### [WHAT TO DO]
**1.** From the Thanksgiving article, copy the passage from "Revisiting the feast" up to and including "lasted three days.".
**2.** Turn the paragraph of the Thanksgiving article that begins "There were no forks" into a short list that keeps its main facts.
**3.** In the Thanksgiving article, what position does Kathleen M. Wall hold at Plimoth Plantation?

### [EXTRACT TO READ]
-=-=-

Revisiting the feast
Historians look for truth about first Thanksgiving
PLYMOUTH - What did they serve at the first Thanksgiving dinner?
One thing is certain: The feast shared by the Pilgrims and Wampanoag in autumn 1621 was nothing like the turkey dinner most American families enjoy today on the last Thursday of November.
There were no forks. No cranberry sauce. No potatoes. No apple pie. No pumpkin pie. Water was the beverage of choice, because there was not much else. Venison and fowl were the main items on the menu, and some of the dishes probably contained guts or innards, such as deer heart, liver, and lung.
And that momentous occasion popularly referred to as the “first Thanksgiving’’ was no afternoon meal finished in one sitting - it lasted three days.
“Three days of feasting - three days!’’ said Kathleen M. Wall, the Colonial foodways culinarian at Plimoth Plantation, her eyes widening.
To this day, myths abound about the origins of the American holiday that we call Thanksgiving, and the Pilgrims 1621 harvest celebration. Historians at Plimoth Plantation say there’s a lot more to what really took place then between the Wampanoag and the English Colonists in early 17th-century Plymouth.

-=-=-

### [DATA UNDER STUDY]
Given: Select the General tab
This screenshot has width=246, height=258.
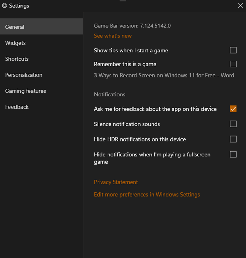Looking at the screenshot, I should (x=15, y=27).
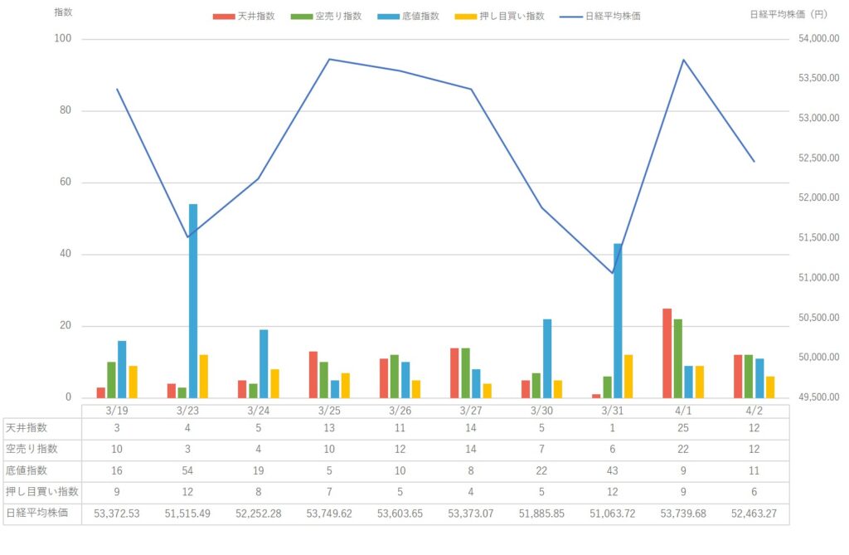Select the 4/2 date column header
Screen dimensions: 849x555
click(754, 409)
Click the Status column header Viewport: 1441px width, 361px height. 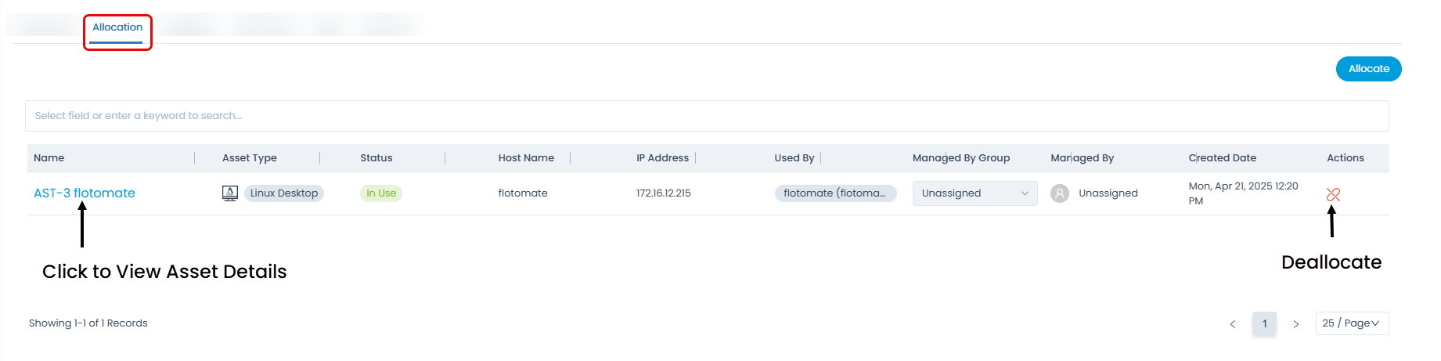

-=-=-

### [SOLUTIONS]
**1.**
Revisiting the feast
Historians look for truth about first Thanksgiving
PLYMOUTH - What did they serve at the first Thanksgiving dinner?
One thing is certain: The feast shared by the Pilgrims and Wampanoag in autumn 1621 was nothing like the turkey dinner most American families enjoy today on the last Thursday of November.
There were no forks. No cranberry sauce. No potatoes. No apple pie. No pumpkin pie. Water was the beverage of choice, because there was not much else. Venison and fowl were the main items on the menu, and some of the dishes probably contained guts or innards, such as deer heart, liver, and lung.
And that momentous occasion popularly referred to as the “first Thanksgiving’’ was no afternoon meal finished in one sitting - it lasted three days.

**2.**
- No forks, cranberry sauce, potatoes, apple pie or pumpkin pie
- Water was the main drink, since there was little else
- Venison and fowl were the main foods
- Some dishes probably included innards such as deer heart, liver and lung

**3.** She is the Colonial foodways culinarian.